## STATED TASK
Copy out every line of the data below word for word, leaving nothing out and changing nothing.

## DATASET EXTRACT
%%

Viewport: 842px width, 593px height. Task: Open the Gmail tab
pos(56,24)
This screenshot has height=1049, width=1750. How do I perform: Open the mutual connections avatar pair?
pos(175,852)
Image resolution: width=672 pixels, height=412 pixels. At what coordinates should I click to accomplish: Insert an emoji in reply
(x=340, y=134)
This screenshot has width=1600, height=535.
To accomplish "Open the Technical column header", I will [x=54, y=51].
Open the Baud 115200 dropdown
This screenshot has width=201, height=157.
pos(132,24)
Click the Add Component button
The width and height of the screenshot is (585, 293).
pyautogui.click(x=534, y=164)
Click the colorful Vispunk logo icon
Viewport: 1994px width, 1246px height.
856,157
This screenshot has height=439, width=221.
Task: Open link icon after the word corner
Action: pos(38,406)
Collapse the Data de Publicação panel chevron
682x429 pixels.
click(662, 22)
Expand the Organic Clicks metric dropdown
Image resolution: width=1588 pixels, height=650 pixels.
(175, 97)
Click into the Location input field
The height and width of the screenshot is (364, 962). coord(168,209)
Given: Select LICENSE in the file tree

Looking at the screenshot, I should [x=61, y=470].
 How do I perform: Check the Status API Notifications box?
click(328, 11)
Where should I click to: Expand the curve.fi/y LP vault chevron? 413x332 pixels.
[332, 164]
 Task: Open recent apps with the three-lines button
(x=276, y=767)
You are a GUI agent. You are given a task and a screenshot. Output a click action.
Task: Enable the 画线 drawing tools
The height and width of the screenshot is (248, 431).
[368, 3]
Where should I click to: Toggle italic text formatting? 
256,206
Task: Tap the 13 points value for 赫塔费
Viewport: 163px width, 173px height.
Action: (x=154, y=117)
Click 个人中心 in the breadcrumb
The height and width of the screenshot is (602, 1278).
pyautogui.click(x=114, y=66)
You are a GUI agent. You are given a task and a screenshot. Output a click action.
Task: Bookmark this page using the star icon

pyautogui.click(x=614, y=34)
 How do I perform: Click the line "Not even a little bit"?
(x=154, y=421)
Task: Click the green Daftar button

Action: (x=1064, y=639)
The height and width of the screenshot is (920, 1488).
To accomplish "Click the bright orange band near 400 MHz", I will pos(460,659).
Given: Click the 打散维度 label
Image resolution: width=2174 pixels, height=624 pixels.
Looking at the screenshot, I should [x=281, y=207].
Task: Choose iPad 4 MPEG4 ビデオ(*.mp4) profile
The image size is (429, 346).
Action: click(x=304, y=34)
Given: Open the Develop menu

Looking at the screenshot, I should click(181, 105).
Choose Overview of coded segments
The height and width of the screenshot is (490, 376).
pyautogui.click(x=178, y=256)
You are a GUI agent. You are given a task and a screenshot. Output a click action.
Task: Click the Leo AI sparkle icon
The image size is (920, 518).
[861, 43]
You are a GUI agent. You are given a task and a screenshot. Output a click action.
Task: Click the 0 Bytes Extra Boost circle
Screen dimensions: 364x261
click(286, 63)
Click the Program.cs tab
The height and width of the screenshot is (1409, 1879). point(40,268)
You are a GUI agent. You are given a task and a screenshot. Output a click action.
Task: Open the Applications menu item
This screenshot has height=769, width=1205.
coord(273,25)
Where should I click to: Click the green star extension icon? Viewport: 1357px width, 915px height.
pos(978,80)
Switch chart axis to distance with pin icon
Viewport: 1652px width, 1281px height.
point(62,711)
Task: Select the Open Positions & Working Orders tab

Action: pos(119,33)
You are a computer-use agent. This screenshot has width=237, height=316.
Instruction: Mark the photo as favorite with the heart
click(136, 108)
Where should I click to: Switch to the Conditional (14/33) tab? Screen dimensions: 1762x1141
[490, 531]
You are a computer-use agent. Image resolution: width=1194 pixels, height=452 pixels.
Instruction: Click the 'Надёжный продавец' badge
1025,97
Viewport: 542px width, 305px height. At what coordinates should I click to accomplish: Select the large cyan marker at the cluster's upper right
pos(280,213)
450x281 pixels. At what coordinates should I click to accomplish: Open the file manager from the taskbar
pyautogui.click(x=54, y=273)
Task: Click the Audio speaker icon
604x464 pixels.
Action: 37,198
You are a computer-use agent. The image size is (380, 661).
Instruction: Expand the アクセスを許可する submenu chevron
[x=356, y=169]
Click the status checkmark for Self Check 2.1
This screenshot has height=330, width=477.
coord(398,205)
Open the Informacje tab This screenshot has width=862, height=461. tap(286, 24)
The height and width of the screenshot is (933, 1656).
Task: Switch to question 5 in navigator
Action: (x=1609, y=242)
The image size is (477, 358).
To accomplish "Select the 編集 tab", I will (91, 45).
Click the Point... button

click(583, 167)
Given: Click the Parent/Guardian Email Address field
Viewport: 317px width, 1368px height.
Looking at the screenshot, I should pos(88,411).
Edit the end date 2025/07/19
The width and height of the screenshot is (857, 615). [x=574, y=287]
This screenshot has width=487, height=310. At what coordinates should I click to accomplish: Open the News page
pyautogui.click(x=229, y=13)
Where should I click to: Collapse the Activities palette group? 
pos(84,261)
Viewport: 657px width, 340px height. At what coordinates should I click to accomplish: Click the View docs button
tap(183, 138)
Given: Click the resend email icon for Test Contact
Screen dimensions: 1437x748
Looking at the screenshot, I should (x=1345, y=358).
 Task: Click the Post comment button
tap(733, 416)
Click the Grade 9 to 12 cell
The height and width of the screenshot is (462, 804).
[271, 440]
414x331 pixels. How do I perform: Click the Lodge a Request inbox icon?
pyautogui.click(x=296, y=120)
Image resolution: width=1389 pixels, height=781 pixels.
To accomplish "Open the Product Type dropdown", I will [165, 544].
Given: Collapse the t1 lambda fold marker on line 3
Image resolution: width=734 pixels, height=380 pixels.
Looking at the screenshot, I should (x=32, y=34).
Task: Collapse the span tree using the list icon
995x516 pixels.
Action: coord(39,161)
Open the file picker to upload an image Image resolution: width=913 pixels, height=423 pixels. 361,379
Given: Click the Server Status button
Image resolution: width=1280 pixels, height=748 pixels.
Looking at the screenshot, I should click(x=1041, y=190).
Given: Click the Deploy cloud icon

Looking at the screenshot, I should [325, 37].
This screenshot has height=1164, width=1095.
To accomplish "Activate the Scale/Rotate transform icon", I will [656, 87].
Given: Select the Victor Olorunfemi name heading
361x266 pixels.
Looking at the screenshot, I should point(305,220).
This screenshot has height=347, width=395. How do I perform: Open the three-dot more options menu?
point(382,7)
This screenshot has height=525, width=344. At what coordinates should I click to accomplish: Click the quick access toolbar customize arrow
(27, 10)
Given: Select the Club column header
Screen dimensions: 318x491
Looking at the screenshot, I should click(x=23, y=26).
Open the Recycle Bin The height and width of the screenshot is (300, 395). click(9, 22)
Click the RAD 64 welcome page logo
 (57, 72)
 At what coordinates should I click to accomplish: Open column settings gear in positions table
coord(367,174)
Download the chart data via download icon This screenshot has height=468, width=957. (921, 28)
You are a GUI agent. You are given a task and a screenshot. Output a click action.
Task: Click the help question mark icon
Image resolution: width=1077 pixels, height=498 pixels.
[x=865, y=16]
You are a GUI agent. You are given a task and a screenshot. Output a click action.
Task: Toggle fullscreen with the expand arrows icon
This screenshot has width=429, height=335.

%%

## TASK OUTPUT
Viewport: 842px width, 593px height. Task: Open the Gmail tab
pos(56,24)
This screenshot has height=1049, width=1750. How do I perform: Open the mutual connections avatar pair?
pos(175,852)
Image resolution: width=672 pixels, height=412 pixels. At what coordinates should I click to accomplish: Insert an emoji in reply
(x=340, y=134)
This screenshot has width=1600, height=535.
To accomplish "Open the Technical column header", I will [x=54, y=51].
Open the Baud 115200 dropdown
This screenshot has width=201, height=157.
pos(132,24)
Click the Add Component button
The width and height of the screenshot is (585, 293).
pyautogui.click(x=534, y=164)
Click the colorful Vispunk logo icon
Viewport: 1994px width, 1246px height.
856,157
This screenshot has height=439, width=221.
Task: Open link icon after the word corner
Action: pos(38,406)
Collapse the Data de Publicação panel chevron
682x429 pixels.
click(662, 22)
Expand the Organic Clicks metric dropdown
Image resolution: width=1588 pixels, height=650 pixels.
(175, 97)
Click into the Location input field
The height and width of the screenshot is (364, 962). coord(168,209)
Given: Select LICENSE in the file tree

Looking at the screenshot, I should [x=61, y=470].
 How do I perform: Check the Status API Notifications box?
click(328, 11)
Where should I click to: Expand the curve.fi/y LP vault chevron? 413x332 pixels.
[332, 164]
 Task: Open recent apps with the three-lines button
(x=276, y=767)
You are a GUI agent. You are given a task and a screenshot. Output a click action.
Task: Enable the 画线 drawing tools
The height and width of the screenshot is (248, 431).
[368, 3]
Where should I click to: Toggle italic text formatting? 
256,206
Task: Tap the 13 points value for 赫塔费
Viewport: 163px width, 173px height.
Action: (x=154, y=117)
Click 个人中心 in the breadcrumb
The height and width of the screenshot is (602, 1278).
pyautogui.click(x=114, y=66)
You are a GUI agent. You are given a task and a screenshot. Output a click action.
Task: Bookmark this page using the star icon

pyautogui.click(x=614, y=34)
 How do I perform: Click the line "Not even a little bit"?
(x=154, y=421)
Task: Click the green Daftar button

Action: (x=1064, y=639)
The height and width of the screenshot is (920, 1488).
To accomplish "Click the bright orange band near 400 MHz", I will pos(460,659).
Given: Click the 打散维度 label
Image resolution: width=2174 pixels, height=624 pixels.
Looking at the screenshot, I should [x=281, y=207].
Task: Choose iPad 4 MPEG4 ビデオ(*.mp4) profile
The image size is (429, 346).
Action: click(x=304, y=34)
Given: Open the Develop menu

Looking at the screenshot, I should click(181, 105).
Choose Overview of coded segments
The height and width of the screenshot is (490, 376).
pyautogui.click(x=178, y=256)
You are a GUI agent. You are given a task and a screenshot. Output a click action.
Task: Click the Leo AI sparkle icon
The image size is (920, 518).
[861, 43]
You are a GUI agent. You are given a task and a screenshot. Output a click action.
Task: Click the 0 Bytes Extra Boost circle
Screen dimensions: 364x261
click(286, 63)
Click the Program.cs tab
The height and width of the screenshot is (1409, 1879). point(40,268)
You are a GUI agent. You are given a task and a screenshot. Output a click action.
Task: Open the Applications menu item
This screenshot has height=769, width=1205.
coord(273,25)
Where should I click to: Click the green star extension icon? Viewport: 1357px width, 915px height.
pos(978,80)
Switch chart axis to distance with pin icon
Viewport: 1652px width, 1281px height.
point(62,711)
Task: Select the Open Positions & Working Orders tab

Action: pos(119,33)
You are a computer-use agent. This screenshot has width=237, height=316.
Instruction: Mark the photo as favorite with the heart
click(136, 108)
Where should I click to: Switch to the Conditional (14/33) tab? Screen dimensions: 1762x1141
[490, 531]
You are a computer-use agent. Image resolution: width=1194 pixels, height=452 pixels.
Instruction: Click the 'Надёжный продавец' badge
1025,97
Viewport: 542px width, 305px height. At what coordinates should I click to accomplish: Select the large cyan marker at the cluster's upper right
pos(280,213)
450x281 pixels. At what coordinates should I click to accomplish: Open the file manager from the taskbar
pyautogui.click(x=54, y=273)
Task: Click the Audio speaker icon
604x464 pixels.
Action: 37,198
You are a computer-use agent. The image size is (380, 661).
Instruction: Expand the アクセスを許可する submenu chevron
[x=356, y=169]
Click the status checkmark for Self Check 2.1
This screenshot has height=330, width=477.
coord(398,205)
Open the Informacje tab This screenshot has width=862, height=461. tap(286, 24)
The height and width of the screenshot is (933, 1656).
Task: Switch to question 5 in navigator
Action: (x=1609, y=242)
The image size is (477, 358).
To accomplish "Select the 編集 tab", I will (91, 45).
Click the Point... button

click(583, 167)
Given: Click the Parent/Guardian Email Address field
Viewport: 317px width, 1368px height.
Looking at the screenshot, I should pos(88,411).
Edit the end date 2025/07/19
The width and height of the screenshot is (857, 615). [x=574, y=287]
This screenshot has width=487, height=310. At what coordinates should I click to accomplish: Open the News page
pyautogui.click(x=229, y=13)
Where should I click to: Collapse the Activities palette group? 
pos(84,261)
Viewport: 657px width, 340px height. At what coordinates should I click to accomplish: Click the View docs button
tap(183, 138)
Given: Click the resend email icon for Test Contact
Screen dimensions: 1437x748
Looking at the screenshot, I should (x=1345, y=358).
 Task: Click the Post comment button
tap(733, 416)
Click the Grade 9 to 12 cell
The height and width of the screenshot is (462, 804).
[271, 440]
414x331 pixels. How do I perform: Click the Lodge a Request inbox icon?
pyautogui.click(x=296, y=120)
Image resolution: width=1389 pixels, height=781 pixels.
To accomplish "Open the Product Type dropdown", I will [165, 544].
Given: Collapse the t1 lambda fold marker on line 3
Image resolution: width=734 pixels, height=380 pixels.
Looking at the screenshot, I should (x=32, y=34).
Task: Collapse the span tree using the list icon
995x516 pixels.
Action: coord(39,161)
Open the file picker to upload an image Image resolution: width=913 pixels, height=423 pixels. 361,379
Given: Click the Server Status button
Image resolution: width=1280 pixels, height=748 pixels.
Looking at the screenshot, I should click(x=1041, y=190).
Given: Click the Deploy cloud icon

Looking at the screenshot, I should [325, 37].
This screenshot has height=1164, width=1095.
To accomplish "Activate the Scale/Rotate transform icon", I will [656, 87].
Given: Select the Victor Olorunfemi name heading
361x266 pixels.
Looking at the screenshot, I should point(305,220).
This screenshot has height=347, width=395. How do I perform: Open the three-dot more options menu?
point(382,7)
This screenshot has height=525, width=344. At what coordinates should I click to accomplish: Click the quick access toolbar customize arrow
(27, 10)
Given: Select the Club column header
Screen dimensions: 318x491
Looking at the screenshot, I should click(x=23, y=26).
Open the Recycle Bin The height and width of the screenshot is (300, 395). click(9, 22)
Click the RAD 64 welcome page logo
 (57, 72)
 At what coordinates should I click to accomplish: Open column settings gear in positions table
coord(367,174)
Download the chart data via download icon This screenshot has height=468, width=957. (921, 28)
You are a GUI agent. You are given a task and a screenshot. Output a click action.
Task: Click the help question mark icon
Image resolution: width=1077 pixels, height=498 pixels.
[x=865, y=16]
You are a GUI agent. You are given a task and a screenshot. Output a click action.
Task: Toggle fullscreen with the expand arrows icon
This screenshot has width=429, height=335.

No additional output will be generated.